Stored items:
BEGIN
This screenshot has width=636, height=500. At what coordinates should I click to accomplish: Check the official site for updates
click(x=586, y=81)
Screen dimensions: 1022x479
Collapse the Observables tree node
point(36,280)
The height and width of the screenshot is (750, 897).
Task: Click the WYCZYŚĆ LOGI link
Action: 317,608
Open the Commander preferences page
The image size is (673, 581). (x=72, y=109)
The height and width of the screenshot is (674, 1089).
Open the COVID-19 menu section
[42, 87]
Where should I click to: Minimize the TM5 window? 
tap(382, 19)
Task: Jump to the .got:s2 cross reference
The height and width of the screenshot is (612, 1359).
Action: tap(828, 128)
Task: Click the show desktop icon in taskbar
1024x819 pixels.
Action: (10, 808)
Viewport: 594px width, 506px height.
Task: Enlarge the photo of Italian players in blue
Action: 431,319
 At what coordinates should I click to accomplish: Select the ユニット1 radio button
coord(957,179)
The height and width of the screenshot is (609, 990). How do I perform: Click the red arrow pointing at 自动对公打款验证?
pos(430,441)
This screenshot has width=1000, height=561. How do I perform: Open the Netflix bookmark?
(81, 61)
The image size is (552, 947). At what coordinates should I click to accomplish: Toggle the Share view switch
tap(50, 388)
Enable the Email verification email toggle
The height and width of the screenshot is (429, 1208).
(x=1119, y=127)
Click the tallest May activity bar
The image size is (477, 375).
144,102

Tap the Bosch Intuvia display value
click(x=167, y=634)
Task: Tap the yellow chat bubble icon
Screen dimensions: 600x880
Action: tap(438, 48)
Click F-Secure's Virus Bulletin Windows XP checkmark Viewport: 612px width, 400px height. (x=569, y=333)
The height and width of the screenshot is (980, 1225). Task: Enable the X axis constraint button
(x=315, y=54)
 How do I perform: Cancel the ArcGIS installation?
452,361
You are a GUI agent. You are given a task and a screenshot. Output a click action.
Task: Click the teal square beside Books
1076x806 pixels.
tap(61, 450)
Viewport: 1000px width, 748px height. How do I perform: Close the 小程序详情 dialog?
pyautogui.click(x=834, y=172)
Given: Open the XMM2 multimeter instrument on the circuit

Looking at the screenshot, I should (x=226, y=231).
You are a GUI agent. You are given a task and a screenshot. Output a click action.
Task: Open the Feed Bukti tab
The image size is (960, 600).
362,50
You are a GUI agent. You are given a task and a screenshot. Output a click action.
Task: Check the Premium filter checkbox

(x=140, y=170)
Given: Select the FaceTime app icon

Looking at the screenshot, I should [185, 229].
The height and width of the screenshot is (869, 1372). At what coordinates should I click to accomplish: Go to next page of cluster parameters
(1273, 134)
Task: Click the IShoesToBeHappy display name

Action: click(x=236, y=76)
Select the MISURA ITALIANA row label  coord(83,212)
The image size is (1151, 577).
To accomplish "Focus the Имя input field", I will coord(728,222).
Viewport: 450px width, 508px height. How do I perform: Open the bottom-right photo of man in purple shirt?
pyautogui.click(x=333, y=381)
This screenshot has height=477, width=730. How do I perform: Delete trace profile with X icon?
END
EXERCISE DIRECTIONS: An exact, complete copy of the data is the only acceptable answer.

RESPONSE FOR THIS EXERCISE:
This screenshot has width=636, height=500. At what coordinates should I click to accomplish: Check the official site for updates
click(x=586, y=81)
Screen dimensions: 1022x479
Collapse the Observables tree node
point(36,280)
The height and width of the screenshot is (750, 897).
Task: Click the WYCZYŚĆ LOGI link
Action: 317,608
Open the Commander preferences page
The image size is (673, 581). (x=72, y=109)
The height and width of the screenshot is (674, 1089).
Open the COVID-19 menu section
[42, 87]
Where should I click to: Minimize the TM5 window? 
tap(382, 19)
Task: Jump to the .got:s2 cross reference
The height and width of the screenshot is (612, 1359).
Action: tap(828, 128)
Task: Click the show desktop icon in taskbar
1024x819 pixels.
Action: (10, 808)
Viewport: 594px width, 506px height.
Task: Enlarge the photo of Italian players in blue
Action: 431,319
 At what coordinates should I click to accomplish: Select the ユニット1 radio button
coord(957,179)
The height and width of the screenshot is (609, 990). How do I perform: Click the red arrow pointing at 自动对公打款验证?
pos(430,441)
This screenshot has width=1000, height=561. How do I perform: Open the Netflix bookmark?
(81, 61)
The image size is (552, 947). At what coordinates should I click to accomplish: Toggle the Share view switch
tap(50, 388)
Enable the Email verification email toggle
The height and width of the screenshot is (429, 1208).
(x=1119, y=127)
Click the tallest May activity bar
The image size is (477, 375).
144,102

Tap the Bosch Intuvia display value
click(x=167, y=634)
Task: Tap the yellow chat bubble icon
Screen dimensions: 600x880
Action: tap(438, 48)
Click F-Secure's Virus Bulletin Windows XP checkmark Viewport: 612px width, 400px height. (x=569, y=333)
The height and width of the screenshot is (980, 1225). Task: Enable the X axis constraint button
(x=315, y=54)
 How do I perform: Cancel the ArcGIS installation?
452,361
You are a GUI agent. You are given a task and a screenshot. Output a click action.
Task: Click the teal square beside Books
1076x806 pixels.
tap(61, 450)
Viewport: 1000px width, 748px height. How do I perform: Close the 小程序详情 dialog?
pyautogui.click(x=834, y=172)
Given: Open the XMM2 multimeter instrument on the circuit

Looking at the screenshot, I should (x=226, y=231).
You are a GUI agent. You are given a task and a screenshot. Output a click action.
Task: Open the Feed Bukti tab
The image size is (960, 600).
362,50
You are a GUI agent. You are given a task and a screenshot. Output a click action.
Task: Check the Premium filter checkbox

(x=140, y=170)
Given: Select the FaceTime app icon

Looking at the screenshot, I should [185, 229].
The height and width of the screenshot is (869, 1372). At what coordinates should I click to accomplish: Go to next page of cluster parameters
(1273, 134)
Task: Click the IShoesToBeHappy display name

Action: click(x=236, y=76)
Select the MISURA ITALIANA row label  coord(83,212)
The image size is (1151, 577).
To accomplish "Focus the Имя input field", I will coord(728,222).
Viewport: 450px width, 508px height. How do I perform: Open the bottom-right photo of man in purple shirt?
pyautogui.click(x=333, y=381)
This screenshot has height=477, width=730. How do I perform: Delete trace profile with X icon?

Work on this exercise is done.